Lycopene inhibits IL-6 expression in cerulein-stimulated pancreatic acinar cells.

Reactive oxygen species (ROS) are known to be involved in the pathogenesis of acute and chronic pancreatitis. The cholecystokinin (CCK) analog cerulein causes pathophysiological, morphological, and biochemical events similar to those observed in human acute pancreatitis. The oxidant-sensitive transcription factor NF-κB plays a critical role in the development of cerulein pancreatitis by regulating the expression of pro-inflammatory cytokines in the pancreas. Lycopene has an anti-oxidant effect in various cells. In the present study, we investigated whether cerulein induces NF-κB activation and IL-6 expression in pancreatic acinar cells and whether lycopene inhibits these events. NF-κB-DNA-binding activity was determined by electrophoretic mobility shift assay, and mRNA expression was analyzed by reverse transcription-polymerase chain reaction (RT-PCR) and real-time RT-PCR analyses. The IL-6 concentration in the medium was determined by enzyme-linked immunosorbent assay. Our results showed that cerulein induced IL-6 expression in a time-dependent manner.
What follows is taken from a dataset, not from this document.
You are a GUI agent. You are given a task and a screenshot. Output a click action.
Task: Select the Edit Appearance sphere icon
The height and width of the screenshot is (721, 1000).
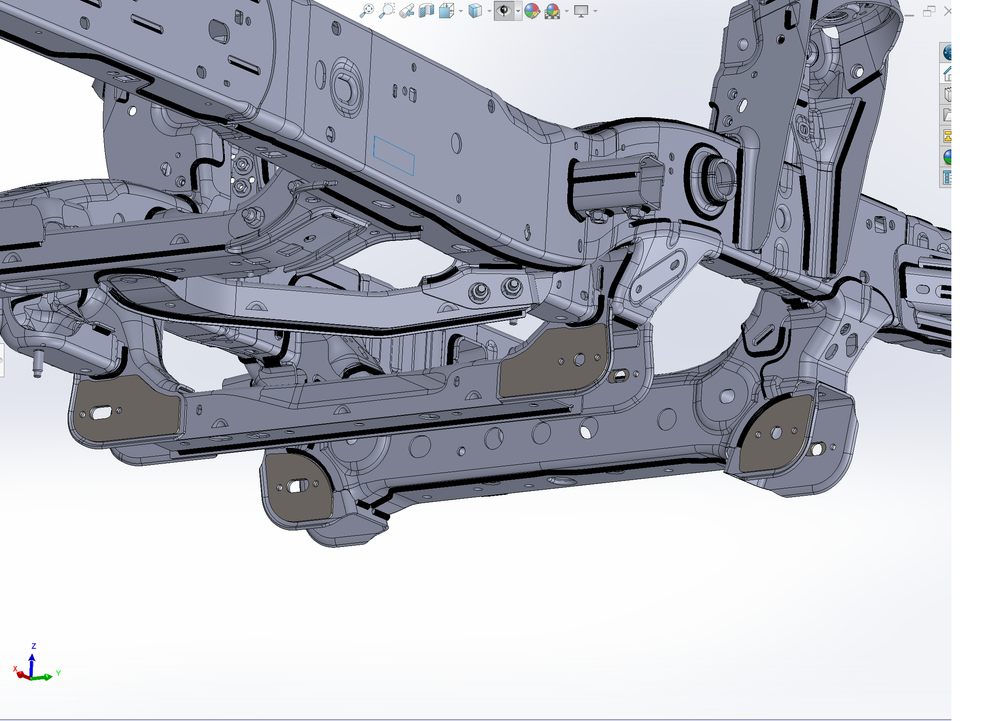[534, 11]
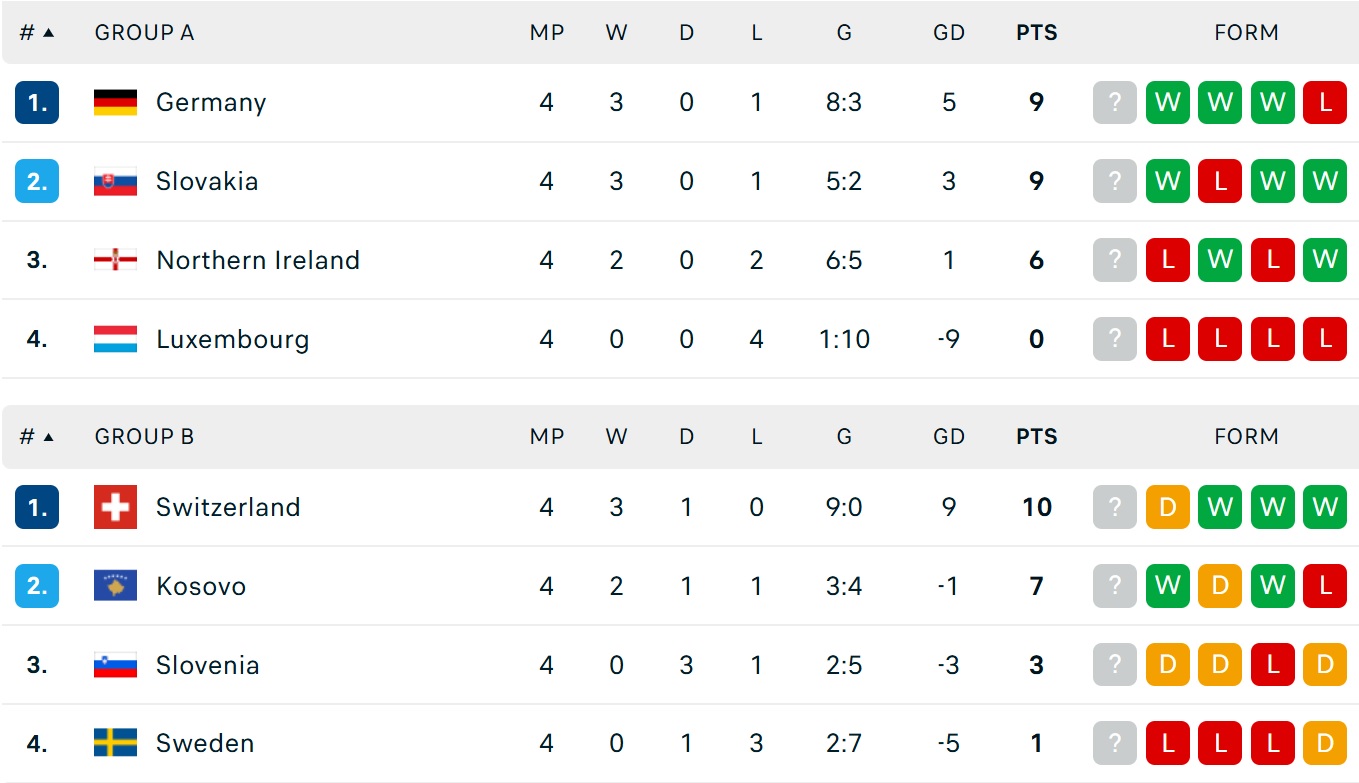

NF-κB-DNA-binding activity and intracellular levels of ROS in pancreatic acinar cells were increased by cerulein. Lycopene inhibited the cerulein-induced increase in intracellular ROS, NF-κB activation, and IL-6 expression in pancreatic acinar cells in a dose-dependent manner. In conclusion, lycopene may be beneficial in the prevention and/or treatment of acute pancreatitis by inhibiting the activation of NF-κB and the expression of inflammatory cytokines through reduction in intracellular levels of ROS in pancreatic acinar cells.